Se o herói - o nauta – se liga deste modo à poética e à mítica do mar e se une outrossim à imagem da morte como metáfora, a estas unem-se os segredos da Natureza e os Mistérios Divinos, e à Terra uns e outros se lhe aliam igualmente, em idênticas proporções. Forças ora ocultas, ora reveladas, sinais cósmicos e factores telúricos, crenças, superstições, receios – é o extraordinário desejo de romper o véu do desconhecido.

Tudo isto se conjuga na Alma do Povo Lusitano votado à ventura do mar, berço e sepultura de heróis – na morte e na ressurreição da Luz. Relembremos:

«Vae o Ocidente falar – a terra dolorosa e pensativa, que no sonho voado da cathedral soube vencer as Alturas, sem que a mão do Senhor lhe castigasse o arrojo!...»

Partindo do simbolismo do «udjat» para o «olho da alma» de Platão e de São Clemente de Alexandria, passando pelo de Silesius já em pleno neo-platonismo, dado ao mesmo factor apotropaico «a alma tem dois olhos: um, vê o tempo, o outro, observa a eternidade»; verifica-se haver concordância simbólica entre ambos. E se quisermos retroceder a facto ainda mais remoto, ao dos túmulos em forma de casa da época de Halstatt, com uma abertura circular superior, um «olhal», ou voltar às igrejas de estilo vulgo «românico», ou às catedrais góticas, com as rosáceas – e ainda a rosa dos mares dos mareantes – tudo isto é o mesmo símbolo da viagem da alma, embora estilizado, que prevalece nos ritos de ascensão.

A «Flor do Mar» parece, assim, ser a única nau, na reprodução do «Livro das Arnadas», em que se vêem pintados os olhos abertos, sendo também aquela que é « alterosa de castelos e a mais formidável». Destinada à rota da Índia, nela embarcou o grande Afonso de Albuquerque, para a conquista de Malaca. É a nossa epopeia no Oriente!

Para além das considerações já feitas, podemos ainda acrescentar: acontece fazer São João da Cruz, da flor, a imagem das virtudes da alma – uma figura-arquétipo, um centro espiritual. Por sua vez, o mar, em toda a sua poética é o símbolo da dinâmica da vida.
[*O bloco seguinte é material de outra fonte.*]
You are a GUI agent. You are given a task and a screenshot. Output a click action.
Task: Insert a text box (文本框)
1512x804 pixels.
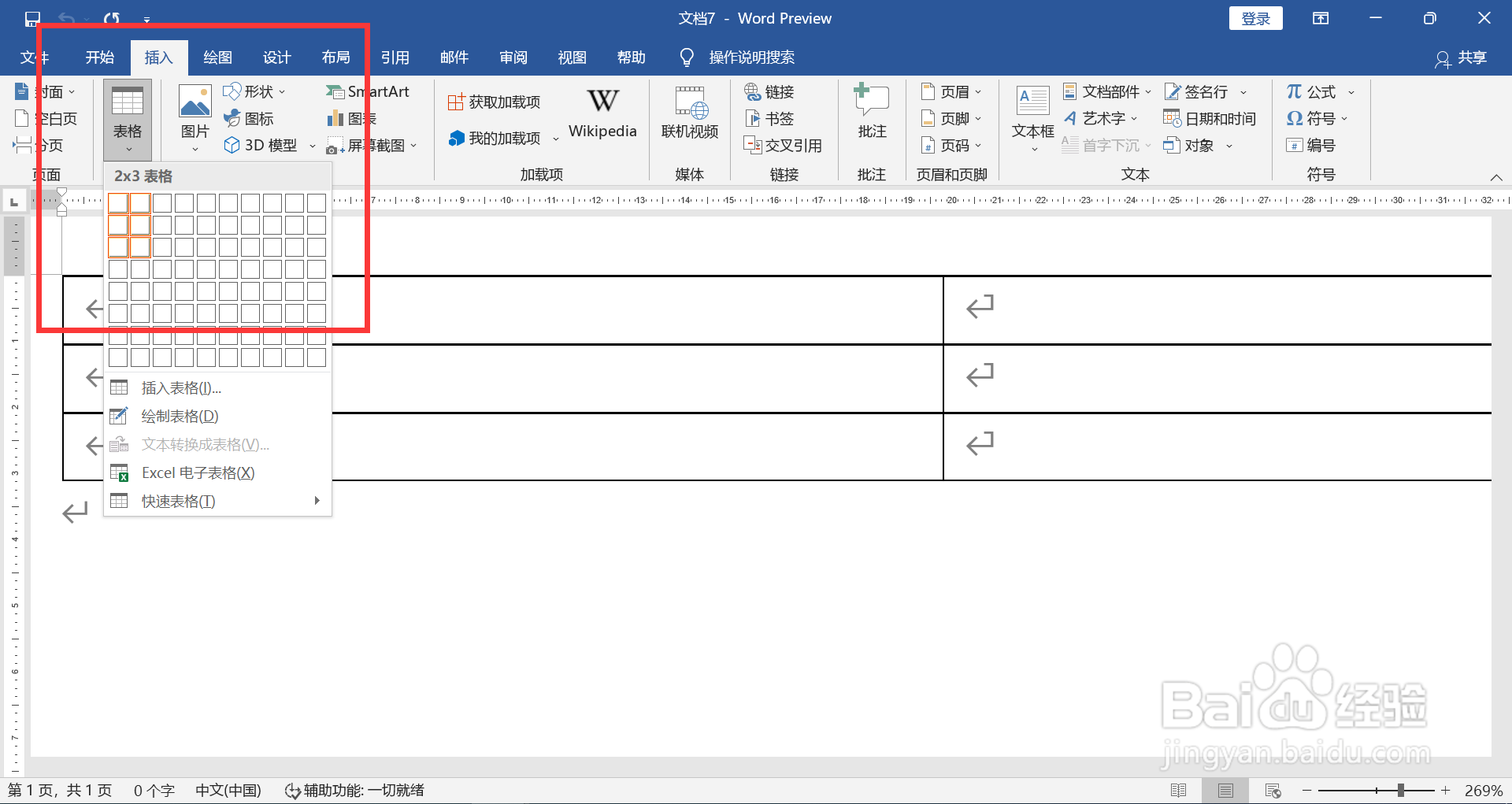click(1032, 117)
A flor, porém, é também, no ciclo celta do Rei Artur, o símbolo da instabilidade e fragilidade da criatura humana, votada a uma evolução perpétua e sempre sujeita ao carácter fugidio da formosura E o mar – as águas violentas – simboliza um estádio transitório entre as possibilidades ainda informais e as realidades formais, uma situação de ambivalência, de incerteza, de dúvida, de indecisão, um labirinto que tanto é imagem da vida como de morte. Por outro lado, a tríade universal do “Ikebana” admite, pelo menos a partir do seculo XIV, que certa disposição de um ramo de flores seja expressão da decadência da vida, da vertigem de todas as coisas sobre o abismo. Já Ezequiel profetizava, contra a cidade de Tiro, o crescimento do abismo e das águas profundas (Ez. 26, 19) , enquanto que o místico do Apocalipse canta o Novo Mundo, onde o mar deixará de existir (Apoc.  21, 1)...

A «Flor do Mar» naufragou no regresso de Malaca!

Neste pequeno estudo não caberia aprofundar os muitos significados mito-mágico-religiosos do olho aberto e pintado e dos valores inerentes à viagem da alma na hilogénese e na cosmogonia aquática.

Seja como for, os símbolos apotropaicos dos nossos barcos de pesca ou cabotagem são hoje simples motivos folclóricos, sem qualquer signifivado transcendente. Contudo, perduram intactos – invulneráveis – na sua forma.

Vendo-os assim, vêmo-los como num sonho de interesses fabulosos... «A existência autêntica do homem arcaico – ( e, porque não, do Português da Epopeia dos Mares) – não reduzido à existência fragmentada e alienada do homem civilizado do nosso tempo» como Mircea Eliade tão bem no-lo diz na «Lógica dos Símbolos».

Vendo-os assim, podemos confessar, como António Monforte confessa na sua e nossa Fé: « A luz que, em cada arrebol, cresce do Levante numa apoteose, é no Ocidente que ella expira, para renascer no dia seguinte mais bela, mais desejada..[...] E a hora chegou em que, da derrocada final uma voz de Reconciliação se vae erguer. A melodia de Orpheu anima as ossadas desfeitas, a cithara mágica de Amphion congreça os colunelos dispersos. Homens, não choreis a morte da Luz!»